Given text:
══════════════════════════════
Food Science and Technology Department


Document Type


Date of this Version



Published in Cereal Foods World 59:4 (July-August 2014), pp. 164-169; doi: l0.1094/CFW-59-4-0164


Copyright © 2014 AACC International, Inc. Used by permission.


Most of the genetic diversity that has improved agricultural production throughout the history of farming was developed through natural mutations and selective breeding. However, since the early 1900s plant scientists have used chemical and radiation mutagenesis to increase genetic diversity (18). We know that the majority of mutations are harmful, and plant breeders work hard to select only those that are beneficial. This process has helped feed a growing human population, which is estimated to have been 300 million 2,000 years ago and is now more than 7 billion. However, methods used in the past to improve agricultural production are unlikely to keep pace with the current growth rate of the human population.
══════════════════════════════
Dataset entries

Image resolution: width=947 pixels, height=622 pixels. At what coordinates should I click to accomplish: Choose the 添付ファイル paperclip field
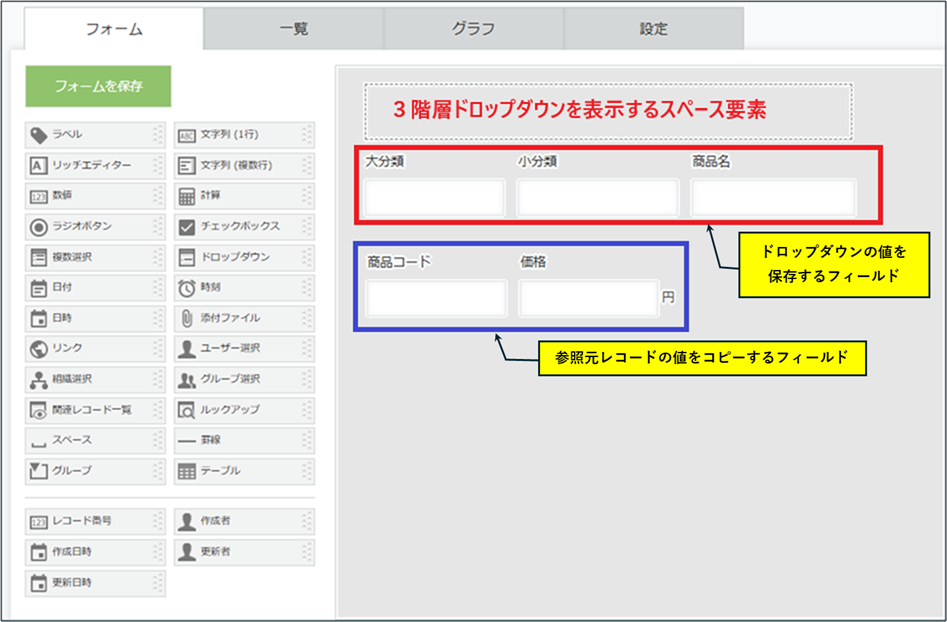pyautogui.click(x=186, y=318)
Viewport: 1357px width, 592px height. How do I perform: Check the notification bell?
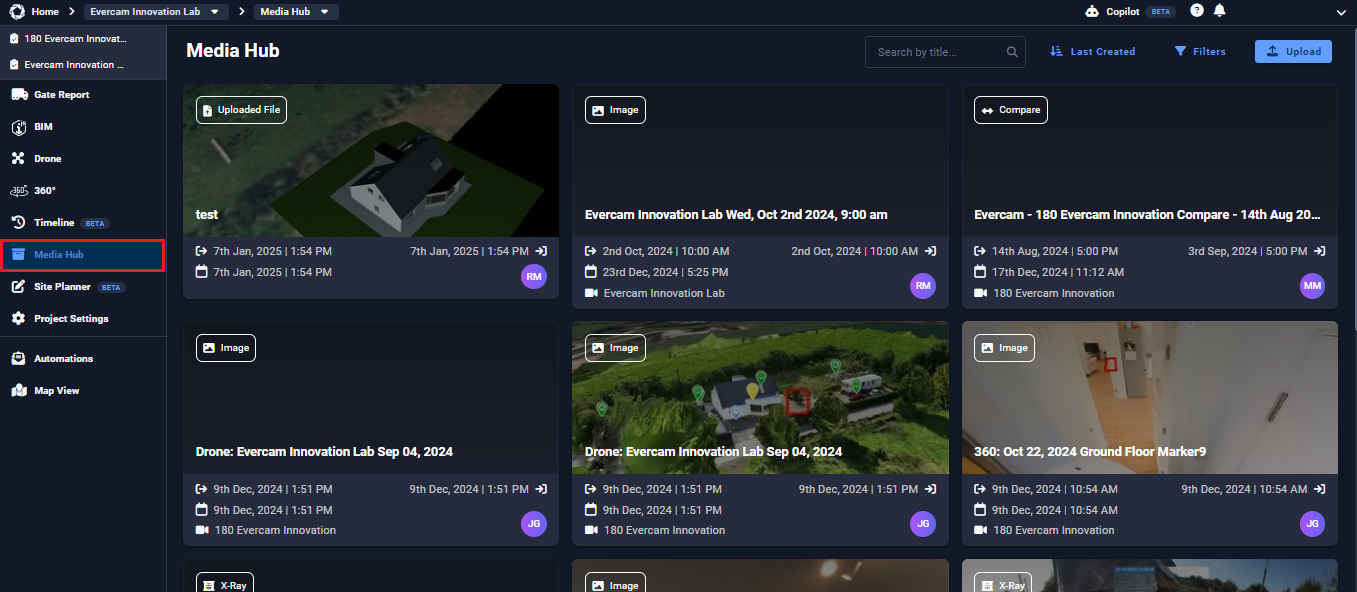point(1219,10)
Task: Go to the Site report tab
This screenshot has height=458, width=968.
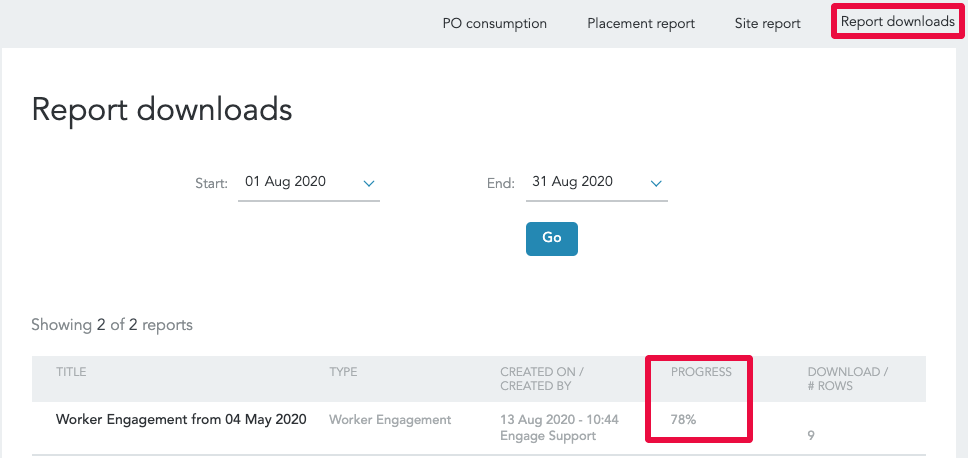Action: tap(767, 23)
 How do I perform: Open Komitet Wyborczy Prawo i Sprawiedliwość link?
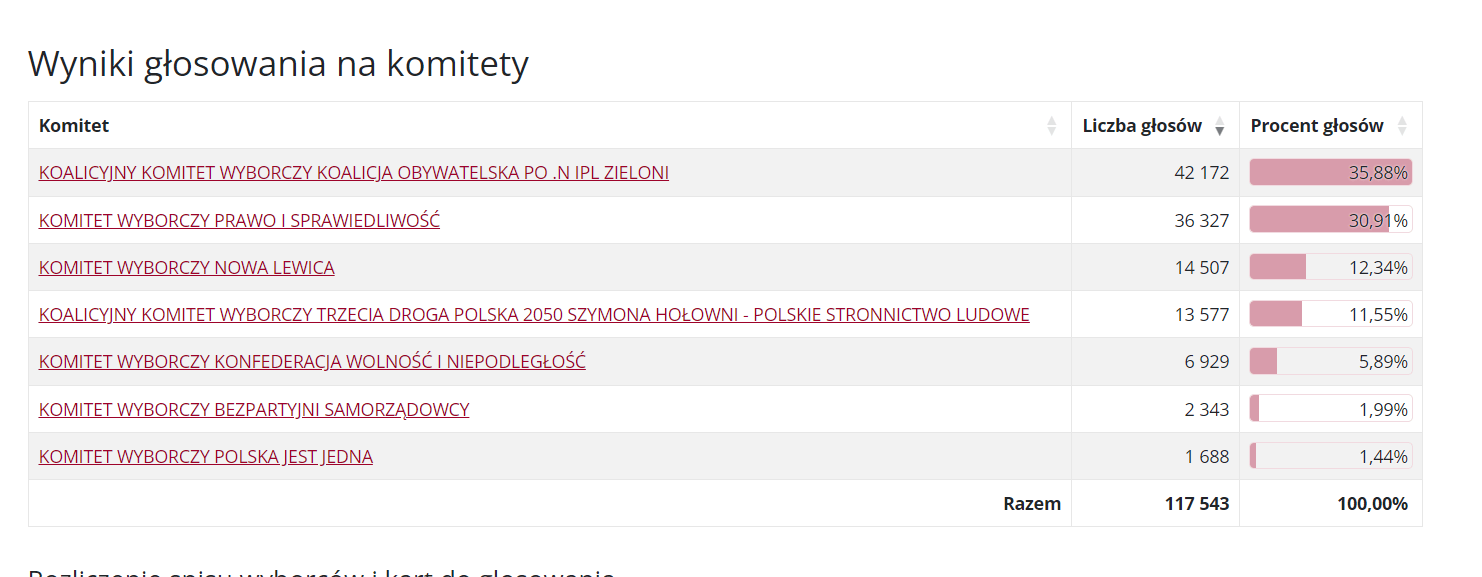click(x=239, y=220)
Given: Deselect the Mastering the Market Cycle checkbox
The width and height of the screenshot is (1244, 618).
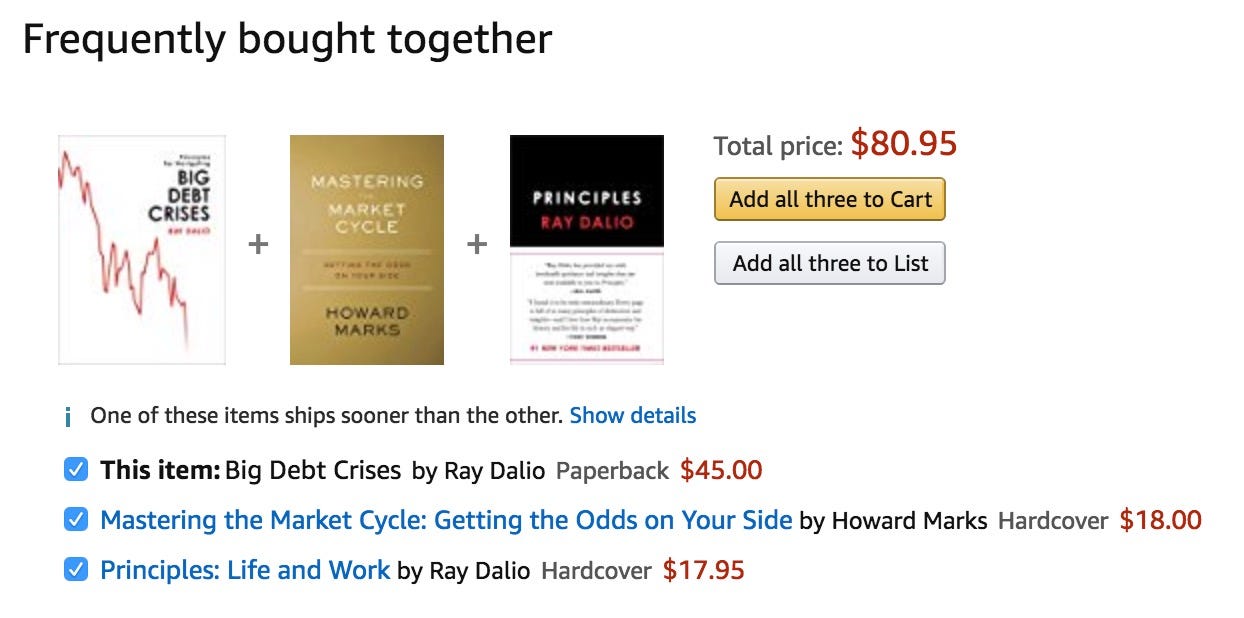Looking at the screenshot, I should pyautogui.click(x=75, y=520).

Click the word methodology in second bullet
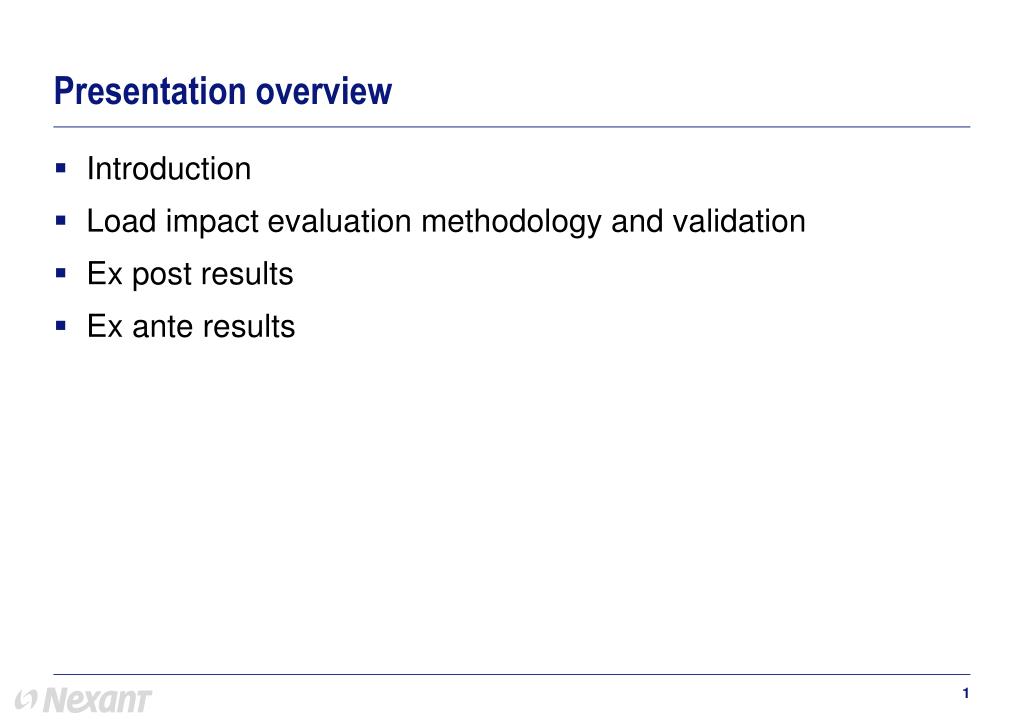coord(511,222)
══════════════════════════════
Work order A:
According to the passage on agricultural genetic diversity, what is the estimated size of the human population 2,000 years ago?
Work order B:
Carry on with the passage on agricultural genetic diversity, beginning after its final sentence.
The items have no connection to the text on agricultural genetic diversity.

Your response A:
About 300 million people.

Your response B:
Today, agricultural and food supply systems around the world are being challenged by political and economic barriers that are slowing or blocking the introduction of commonly consumed varieties of plants and animals that have been improved by highly specific GM. This is occurring at a time when the world population continues to grow, per capita consumption of resources is growing even faster, and prime agricultural land is being converted to urban or industrial uses. In addition, growing concerns about the environmental risks associated with the use of chemical pesticides, herbicides, and fertilizers are pushing farmers to reduce inputs that have helped raise productivity over the past 100 years. Fewer people are willing or able to work as farmers, and meeting growing demands requires continued improvements in the efficiency of food production. Rising food costs associated with crop production on marginal farmland, crop failures due to changing weather patterns, high transportation costs, and energy use could be partly mitigated by the improvements in agricultural efficiencies offered by some GM crops. While there is a growing demand for and supply of organic foods, it is not clear that organic methods can meet current and future demands and supplant industrial agriculture, which has become the dominant production method. In addition, some GM varieties have been demonstrated to reduce the need for applied chemical pesticides and, thus, are environmentally beneficial.